Un indicateur déconnecté des réalités
Comment expliquer un tel niveau d’efficacité lorsque les usagers rencontrent chaque jour des guichets vides, des délais interminables pour obtenir des documents d’état civil et une corruption persistante dans les marchés publics ? L’indice mis en avant par les autorités semble davantage relever d’une rhétorique bureaucratique que d’une évaluation objective. Ce score auto-attribué ne tient compte ni de la qualité effective des services, ni de la frustration des populations rurales souvent abandonnées.
La numérisation, un remède illusoire
Le gouvernement mise sur la dématérialisation des procédures comme vitrine de son action. Pourtant, accélérer la digitalisation dans un contexte de coupures d’électricité fréquentes et de faible couverture internet dans les provinces ressemble à une fuite en avant. Cette transition, loin d’être inclusive, risque d’exclure des millions de citoyens qui n’ont ni les équipements nécessaires ni l’accès aux plateformes numériques.
Redéploiement territorial : des annonces sans moyens
Il est certes essentiel de rétablir les services publics dans les zones sécurisées par les forces armées. Mais affirmer qu’une administration est prête à réinvestir immédiatement les territoires reconquis relève plus de la communication que d’un plan concret. Sans garanties sécuritaires solides pour les agents de l’État (enseignants, personnels de santé, administrateurs) et sans budget d’équipement adéquat, envoyer des fonctionnaires sur le front serait une imprudence.
Vers une fonction publique sous contrôle
Sous prétexte de promouvoir une administration « intègre et disciplinée », le régime prépare en réalité une politisation accrue de la haute fonction publique.
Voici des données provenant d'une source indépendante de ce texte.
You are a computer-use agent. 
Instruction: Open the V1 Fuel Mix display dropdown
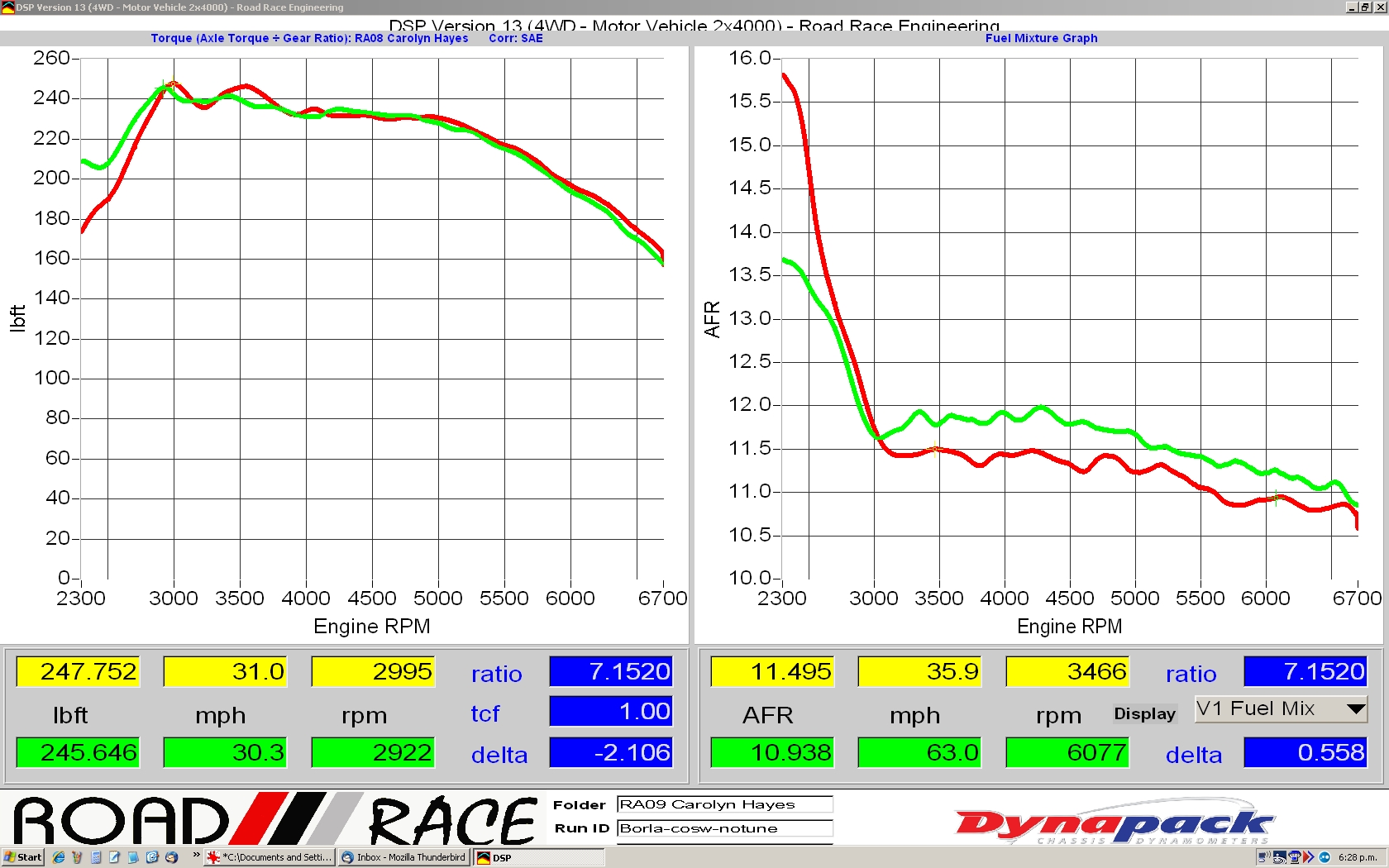(1354, 708)
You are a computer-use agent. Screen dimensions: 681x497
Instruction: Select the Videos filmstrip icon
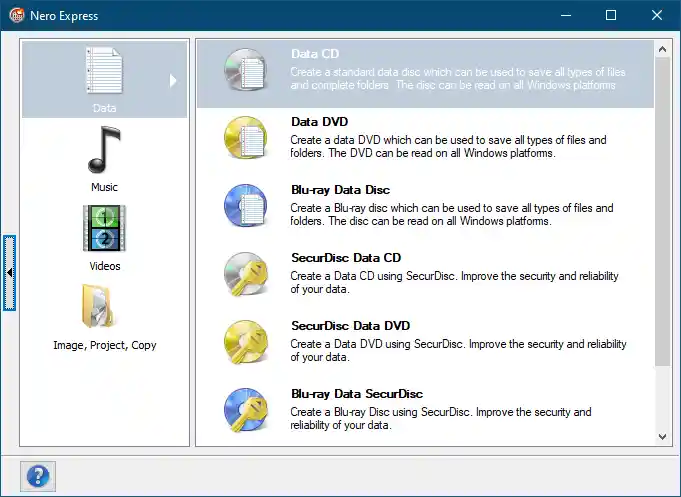click(x=104, y=229)
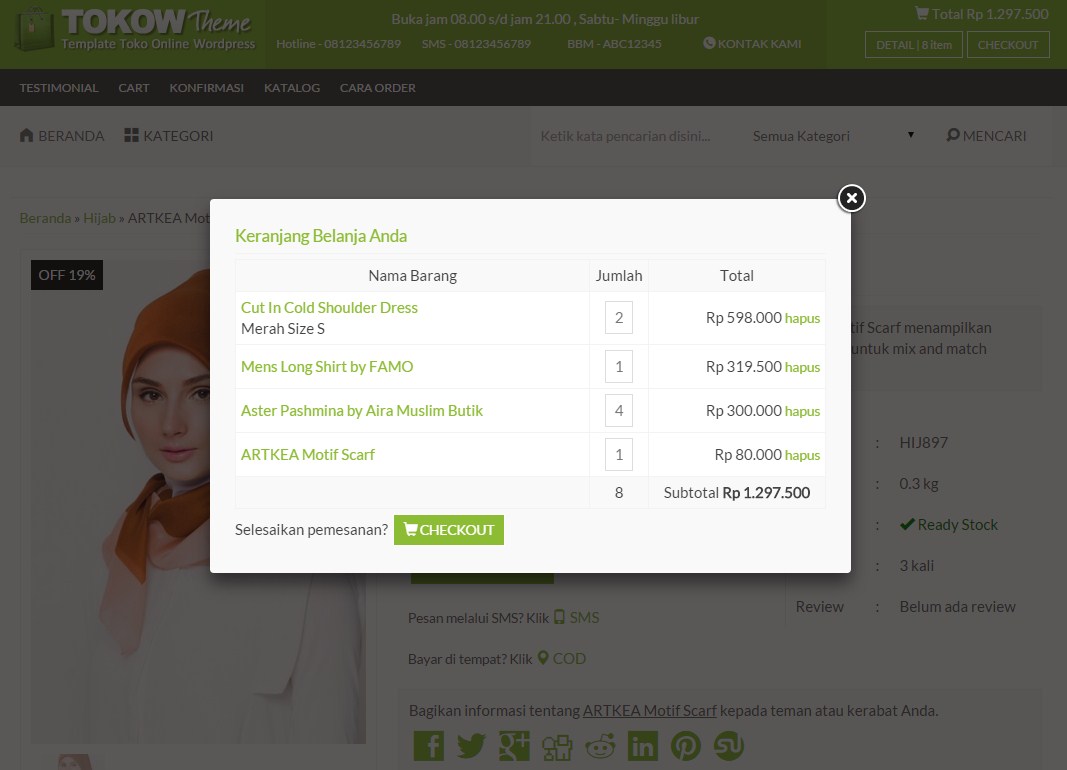Share product on Digg icon
Image resolution: width=1067 pixels, height=770 pixels.
(557, 746)
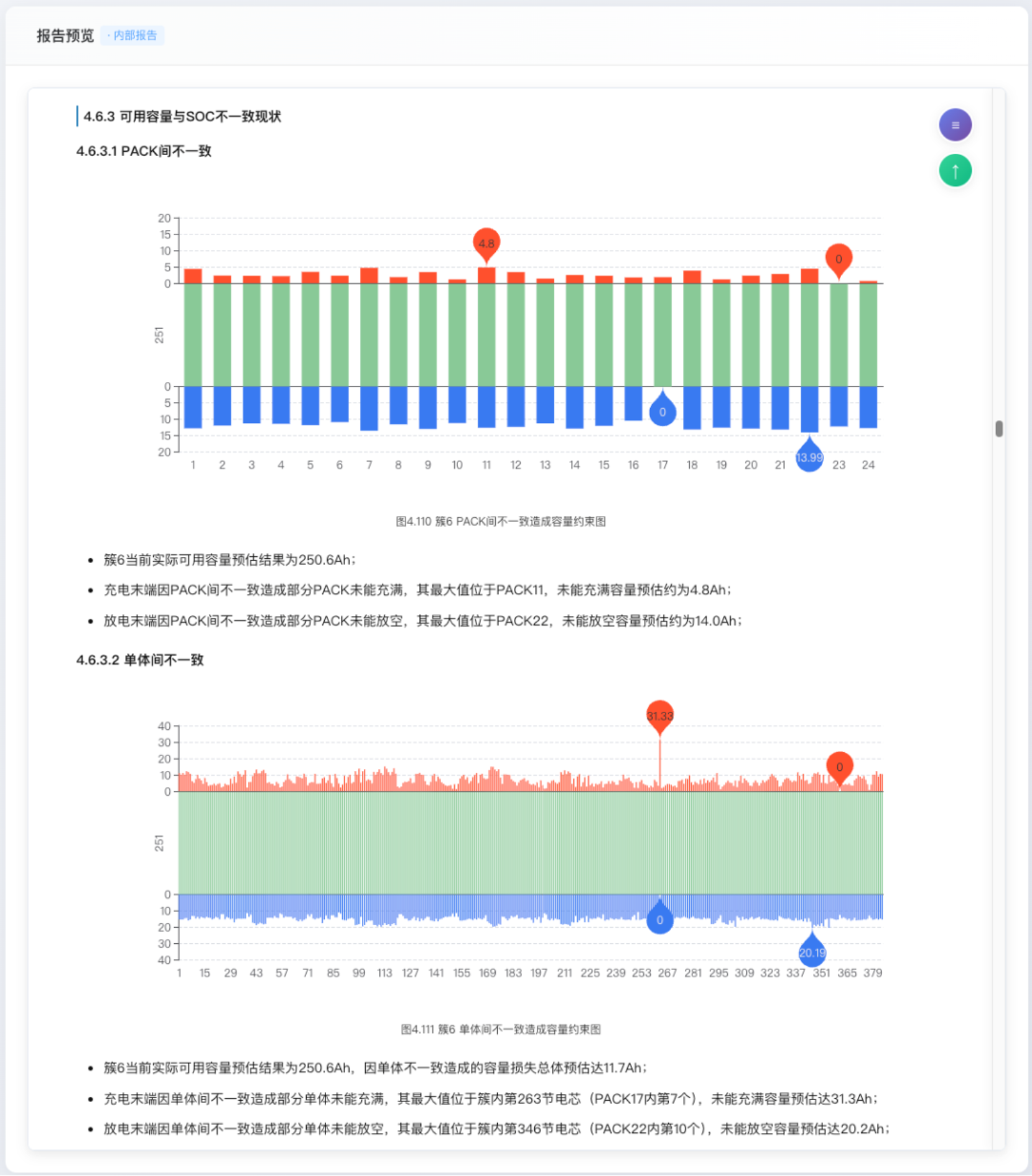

La révision des critères de nomination et le renforcement du contrôle sur les agents publics servent à écarter les voix dissidentes et à museler les syndicats.
Plutôt que de multiplier les séminaires et les statistiques flatteuses à Ouagadougou, le gouvernement ferait mieux de s’attaquer aux causes profondes de l’inefficacité de l’État : le manque de moyens sur le terrain, l’absence de redevabilité et la dégradation continue du pouvoir d’achat des travailleurs.